Refiro-me às consequências de um mundo hostil, predatório e tremendamente
injusto, seja no Brasil, em Ruanda ou em qualquer lugar onde crianças passem
fome, senhoras durmam em calçadas tentando matricular seus filhos ou
aposentados morram em corredores de hospitais.
Cada vez mais difícil digerir a vida como ela é para a maioria.
As crianças que eu conheço estudam em escola particular,
compram livros, vão ao cinema, tomam lanches, são sócias de um clube, possuem
roupas coloridas, têm brinquedos, praticam esportes, vão à praia e no primeiro
sinal de doença, as mães telefonam para o médico e marcam consulta para o mesmo
dia, tendo a seu dispor ar-condicionado e competência. Tudo caro. É o preço de
poder ter um dia feliz entre duas noites de sono.
As Crianças que não conheço não têm nada disso, e quando
forem adultas terão menos ainda, porque até a inocência irão perder. Nunca
viram um hambúrguer, não sabem o gosto que a Fanta tem, dos picolés sentem o
gosto apenas do palito, não têm leite de manhã e não têm molho para o macarrão
que às vezes comem. Mascam chicletes usados, assim como seus pais fumam baganas
encontradas no chão. Um estômago vazio entre duas noites de sono.
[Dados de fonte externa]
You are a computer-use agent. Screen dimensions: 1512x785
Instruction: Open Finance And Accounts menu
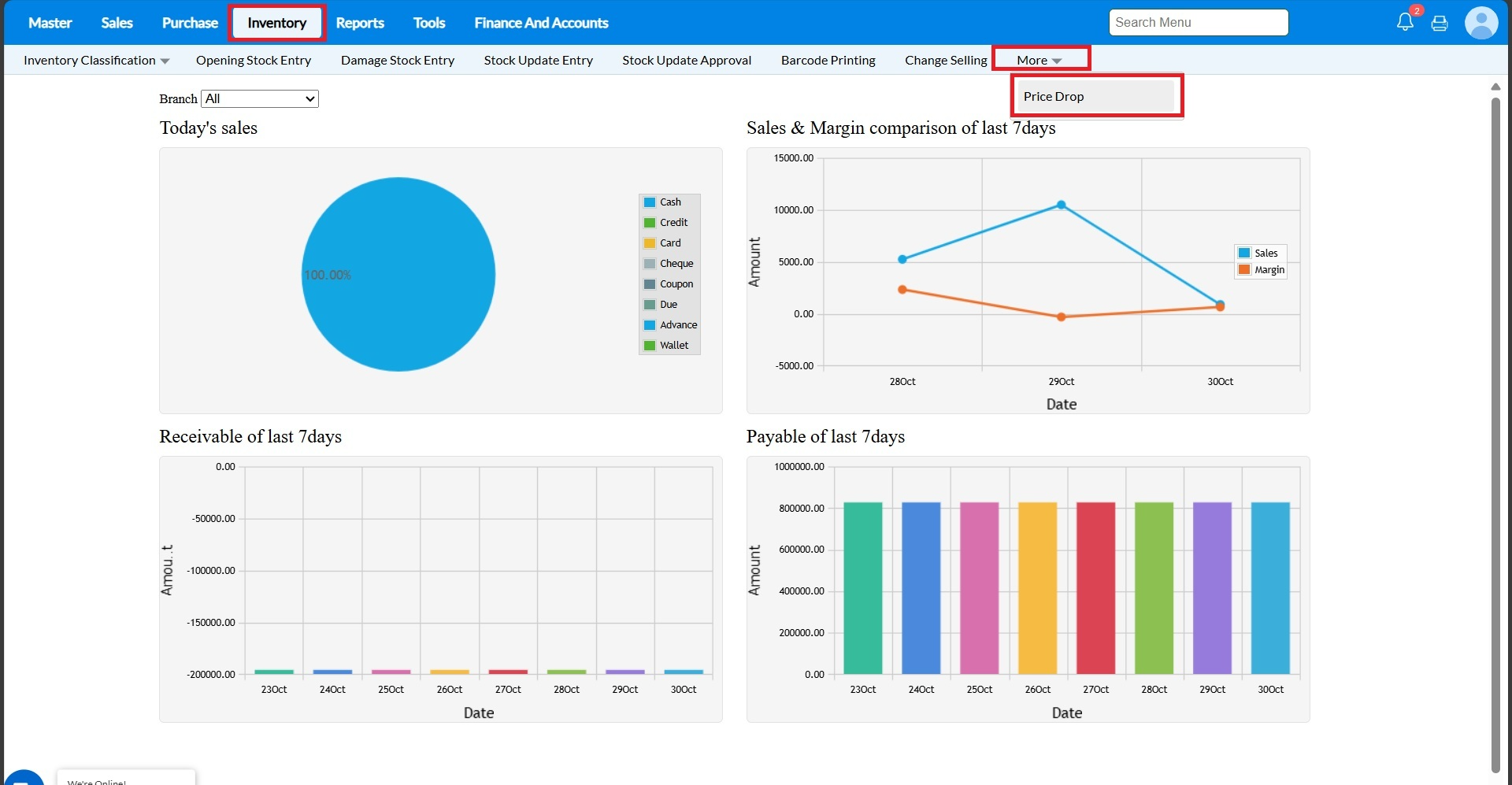[541, 23]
Para a maior parte das pessoas, o espaço que existe entre
nascer e morrer não é ocupado. Não comem, e não comendo, não estudam, e não
estudando, não trabalham e não trabalhando, não existem. São fantasmas que não
conseguem libertar-se do próprio corpo. Nós enquanto isso, discutimos o novo
disco da Alanis Morrisete, aplaudimos a chegada do Xenical, vemos as fotos do
Morumbi Fashion, comemoramos o centenário de Hitchook, comentamos o lançamento
do novo Renault Clio, torcemos por Central do Brasil. Saímos para dançar,
provamos comida árabe, andamos de banana boat, fazemos terapia e regamos
girassóis. Fazemos interurbanos, jogamos no Toto Bola, compramos o batom que
seduz os moços e a espuma de barbear que seduz as moças. Bem alimentados,
instruídos em com um mínimo de saldo no banco, ocupam o espaço entre acordar e
adormecer.
Quem não come, não sabe ler e não tem medicamento não
ocupa espaço alguma. Flutua no vácuo, respira por aparelhos, ignora a própria
existência, só sabe que está vivo porque, de vez em quando, sofre um pouco mais
que o normal, porque o normal é sofrer bastante, mas não a ponto de não haver
diferença entre nascer ou morrer.
Fonte:
Marta Medeiros, fev/1999, p.162
Que posamos refletir com esse texto:
- As diferenças sociais;
- O sentido da vida;
- E a influência da representação social por meio da mídia
fortalecendo a visão pessimista dos seus telespectadores.